Each plant will be slightly different, so be sure to do the research about your chosen species, however the basic process involved removing dead leaves, cutting back branches, pinching, or cutting the top of plants to prevent vertical growth.

Pruning plants helps to keep them healthy and free from disease. It should be part of your regular maintenance process so your plants are always in great shape and you’ll spot any issues immediately.

How to Harvest Your Aquaponic Crops

How it take until you harvest, and how you going about doing it, will vary from species to species. Harvest occurs once the plants reach full maturity, fruits are ripened, and/or flowers are blossoming, however, some species require harvest slightly prior to becoming full mature/ripe, so be sure to find out what your specific plants require.
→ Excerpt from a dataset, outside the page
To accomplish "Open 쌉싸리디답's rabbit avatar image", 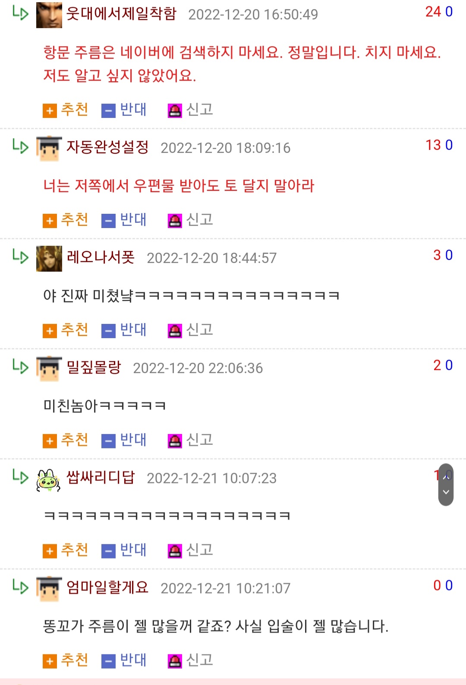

Harvesting is a satisfying time that not only blesses you with the yield you’ve been waiting for, it also promotes the start of a new cycle so you can get to growing another crop.

In Conclusion

With so much choice when it comes to selecting plants for media based aquaponics, it can be difficult knowing whether to even begin, especially for beginners. However, by understanding the other components of your system, and what factors will matter the most during your grow. you can make a more informed decision that can give the plants growing in your aquaponics setup the best chances of survival.

Popular and perfect for home application, media based aquaponics systems are usually top of the bill, likely due to the fact that the method holds a few advantages over other systems.